Di Aceh dan Sumut, penurunan kualitas daerah aliran sungai (DAS) mempercepat banjir bandang, ketika curah hujan ekstrem meningkat akibat perubahan iklim. Dengan mengadopsi pendekatan green infrastructure, seperti yang dilakukan Belanda, Jepang, dan Vietnam (yang berhasil menurunkan dampak badai tropis melalui restorasi mangrove), Indonesia dapat memperkuat ketahanan ekologinya, tanpa menghambat pertumbuhan ekonomi. Justru pembangunan fisik yang bertumpu pada ekosistem akan lebih murah, lebih tahan risiko, dan memberi manfaat jangka panjang bagi generasi berikutnya.
Instrumen fiskal
Salah satu instrumen fiskal yang semakin penting untuk memastikan pembangunan tidak keluar dari koridor keberlanjutan ekologis adalah green budgeting.
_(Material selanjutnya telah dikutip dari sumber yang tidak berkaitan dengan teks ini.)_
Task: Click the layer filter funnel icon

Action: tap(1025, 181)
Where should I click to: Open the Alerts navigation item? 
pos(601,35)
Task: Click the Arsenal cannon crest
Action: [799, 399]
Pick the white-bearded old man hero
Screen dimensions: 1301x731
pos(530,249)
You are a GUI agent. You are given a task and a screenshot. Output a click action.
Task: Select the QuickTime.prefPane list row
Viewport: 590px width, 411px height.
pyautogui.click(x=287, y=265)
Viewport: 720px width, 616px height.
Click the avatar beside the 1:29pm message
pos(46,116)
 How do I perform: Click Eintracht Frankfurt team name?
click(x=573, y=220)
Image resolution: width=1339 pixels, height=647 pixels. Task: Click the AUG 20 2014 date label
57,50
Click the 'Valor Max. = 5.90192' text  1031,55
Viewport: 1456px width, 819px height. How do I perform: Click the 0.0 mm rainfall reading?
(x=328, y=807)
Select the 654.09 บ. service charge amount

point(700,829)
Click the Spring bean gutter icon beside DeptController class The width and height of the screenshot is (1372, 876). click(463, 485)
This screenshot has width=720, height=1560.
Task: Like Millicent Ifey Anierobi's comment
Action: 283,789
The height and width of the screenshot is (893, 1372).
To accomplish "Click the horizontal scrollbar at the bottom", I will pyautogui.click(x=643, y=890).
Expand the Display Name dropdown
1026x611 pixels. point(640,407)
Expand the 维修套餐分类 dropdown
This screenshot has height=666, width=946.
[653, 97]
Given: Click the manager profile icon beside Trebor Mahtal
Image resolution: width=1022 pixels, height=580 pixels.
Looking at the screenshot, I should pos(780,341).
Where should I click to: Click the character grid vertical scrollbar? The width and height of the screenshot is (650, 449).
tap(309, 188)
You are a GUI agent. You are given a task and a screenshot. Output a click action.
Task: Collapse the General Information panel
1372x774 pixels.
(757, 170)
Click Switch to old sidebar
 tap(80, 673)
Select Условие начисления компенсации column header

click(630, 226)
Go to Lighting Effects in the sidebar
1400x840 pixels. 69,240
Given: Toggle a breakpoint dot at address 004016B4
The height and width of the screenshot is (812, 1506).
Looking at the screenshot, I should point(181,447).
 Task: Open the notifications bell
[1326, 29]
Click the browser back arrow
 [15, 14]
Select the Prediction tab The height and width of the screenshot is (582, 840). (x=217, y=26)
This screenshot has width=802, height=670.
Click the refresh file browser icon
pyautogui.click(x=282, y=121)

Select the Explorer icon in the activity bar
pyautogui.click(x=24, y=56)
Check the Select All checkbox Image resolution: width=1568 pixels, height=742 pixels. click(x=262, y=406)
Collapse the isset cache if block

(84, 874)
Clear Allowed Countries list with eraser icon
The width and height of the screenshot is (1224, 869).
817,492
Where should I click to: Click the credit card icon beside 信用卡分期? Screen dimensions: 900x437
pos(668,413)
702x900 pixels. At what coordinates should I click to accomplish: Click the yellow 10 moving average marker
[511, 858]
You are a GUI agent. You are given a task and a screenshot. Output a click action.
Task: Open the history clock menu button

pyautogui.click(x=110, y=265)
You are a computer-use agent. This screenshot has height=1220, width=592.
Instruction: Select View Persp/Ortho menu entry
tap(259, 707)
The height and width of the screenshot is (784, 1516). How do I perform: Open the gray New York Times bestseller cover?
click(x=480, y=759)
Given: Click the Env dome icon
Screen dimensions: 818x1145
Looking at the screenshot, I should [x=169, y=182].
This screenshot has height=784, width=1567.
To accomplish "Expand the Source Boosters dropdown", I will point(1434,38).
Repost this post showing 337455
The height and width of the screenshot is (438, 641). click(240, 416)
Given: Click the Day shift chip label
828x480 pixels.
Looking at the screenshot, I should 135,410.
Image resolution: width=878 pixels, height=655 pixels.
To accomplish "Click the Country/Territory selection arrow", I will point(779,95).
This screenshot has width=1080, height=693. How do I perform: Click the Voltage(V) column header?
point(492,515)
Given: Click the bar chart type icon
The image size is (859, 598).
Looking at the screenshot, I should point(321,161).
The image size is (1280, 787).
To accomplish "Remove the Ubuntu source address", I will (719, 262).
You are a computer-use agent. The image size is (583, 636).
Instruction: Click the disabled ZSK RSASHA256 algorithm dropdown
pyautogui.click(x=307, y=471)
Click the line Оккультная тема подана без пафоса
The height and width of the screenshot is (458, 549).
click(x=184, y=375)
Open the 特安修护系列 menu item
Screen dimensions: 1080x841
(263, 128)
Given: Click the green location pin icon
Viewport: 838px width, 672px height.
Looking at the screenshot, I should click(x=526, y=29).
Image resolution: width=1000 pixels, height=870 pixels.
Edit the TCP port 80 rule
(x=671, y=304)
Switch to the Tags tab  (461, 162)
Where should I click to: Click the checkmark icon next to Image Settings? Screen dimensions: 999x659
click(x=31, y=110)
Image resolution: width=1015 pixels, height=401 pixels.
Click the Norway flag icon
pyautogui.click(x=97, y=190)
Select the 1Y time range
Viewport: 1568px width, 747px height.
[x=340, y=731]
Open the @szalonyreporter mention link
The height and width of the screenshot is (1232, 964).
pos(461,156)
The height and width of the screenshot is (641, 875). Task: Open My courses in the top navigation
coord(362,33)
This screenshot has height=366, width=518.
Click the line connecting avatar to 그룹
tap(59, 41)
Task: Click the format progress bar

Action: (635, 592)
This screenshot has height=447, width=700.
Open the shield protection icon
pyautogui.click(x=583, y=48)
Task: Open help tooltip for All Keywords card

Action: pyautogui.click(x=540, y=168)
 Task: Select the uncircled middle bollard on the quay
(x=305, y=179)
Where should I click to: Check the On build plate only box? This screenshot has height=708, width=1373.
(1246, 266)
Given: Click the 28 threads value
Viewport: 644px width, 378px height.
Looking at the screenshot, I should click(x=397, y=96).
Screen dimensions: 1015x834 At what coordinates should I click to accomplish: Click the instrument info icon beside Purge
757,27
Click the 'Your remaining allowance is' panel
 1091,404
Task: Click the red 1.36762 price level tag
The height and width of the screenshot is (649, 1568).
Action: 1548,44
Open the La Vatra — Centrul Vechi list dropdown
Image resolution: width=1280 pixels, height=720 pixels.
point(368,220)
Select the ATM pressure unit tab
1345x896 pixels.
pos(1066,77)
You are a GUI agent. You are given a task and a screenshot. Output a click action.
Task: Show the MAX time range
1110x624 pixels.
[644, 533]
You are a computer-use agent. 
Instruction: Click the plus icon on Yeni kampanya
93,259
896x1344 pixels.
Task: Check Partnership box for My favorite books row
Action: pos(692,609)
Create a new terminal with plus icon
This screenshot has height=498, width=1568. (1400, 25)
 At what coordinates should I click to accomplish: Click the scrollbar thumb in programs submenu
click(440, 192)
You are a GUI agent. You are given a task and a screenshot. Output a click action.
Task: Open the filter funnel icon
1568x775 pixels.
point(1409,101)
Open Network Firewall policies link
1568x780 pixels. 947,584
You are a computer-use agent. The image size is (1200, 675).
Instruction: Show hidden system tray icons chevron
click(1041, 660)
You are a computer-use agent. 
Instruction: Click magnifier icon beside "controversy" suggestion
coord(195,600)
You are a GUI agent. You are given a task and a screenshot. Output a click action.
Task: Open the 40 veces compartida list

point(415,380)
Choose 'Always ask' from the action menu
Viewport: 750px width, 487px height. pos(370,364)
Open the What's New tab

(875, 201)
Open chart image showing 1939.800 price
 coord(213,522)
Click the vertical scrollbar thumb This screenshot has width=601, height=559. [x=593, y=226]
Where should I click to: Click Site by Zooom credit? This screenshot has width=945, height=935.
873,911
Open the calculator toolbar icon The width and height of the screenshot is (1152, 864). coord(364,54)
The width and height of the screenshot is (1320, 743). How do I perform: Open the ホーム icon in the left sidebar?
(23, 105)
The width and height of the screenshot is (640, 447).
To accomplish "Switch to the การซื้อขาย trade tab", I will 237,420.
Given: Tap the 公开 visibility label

Dalam konteks bencana besar yang menimpa Aceh, Sumatera Utara, dan Sumatera Barat, mekanisme ini berfungsi sebagai pengaman (fiscal safeguard) agar anggaran negara tidak habis untuk membangun ulang infrastruktur yang rusak akibat kerentanan lingkungan.
Melalui green budgeting, APBN dan APBD diarahkan untuk membiayai program mitigasi dan adaptasi iklim, rehabilitasi ekosistem, konservasi daerah rawan, serta penguatan kapasitas masyarakat menghadapi risiko. Dengan instrumen ini, hutan lindung, mangrove, sempadan sungai, gambut, dan lahan basah dapat ditempatkan sebagai mandatory spending, bukan pelengkap anggaran yang sering dikorbankan, ketika fiskal tertekan.
BACA JUGA:Mencari Jalan Tengah Fatwa Pajak Berkeadilan MUI
Namun green budgeting perlu berjalan berdampingan dengan eco-fiscal policy, yaitu desain kebijakan fiskal yang secara aktif mengubah perilaku ekonomi menuju tata kelola lingkungan yang lebih baik.
Eco-fiscal policy bekerja melalui insentif dan disinsentif: menyediakan keringanan pajak atau dana khusus untuk desa konservasi, UMKM hijau, dan industri rendah emisi, sekaligus mengenakan tarif, penalti, atau pembatasan untuk aktivitas yang merusak ekosistem, seperti pertambangan ilegal, alih fungsi hutan di hulu, dan konversi mangrove di pesisir. Pendekatan ini terbukti efektif secara empiris.
Studi di Brasil menunjukkan bahwa ecological fiscal transfers meningkatkan perlindungan kawasan konservasi, hingga 17 persen dalam enam tahun, sementara India berhasil meningkatkan tutupan hutan di Karnataka sebesar 8 persen melalui skema fiskal ekologis yang memberi penghargaan kepada daerah yang menjaga ekosistemnya.
Jika kedua instrumen fiskal ini diadopsi secara sistemik di Aceh, Sumut, dan Sumbar, maka arah pembangunan daerah yang kini rapuh dapat bertransformasi menuju pembangunan yang berbasis ketahanan ekologis.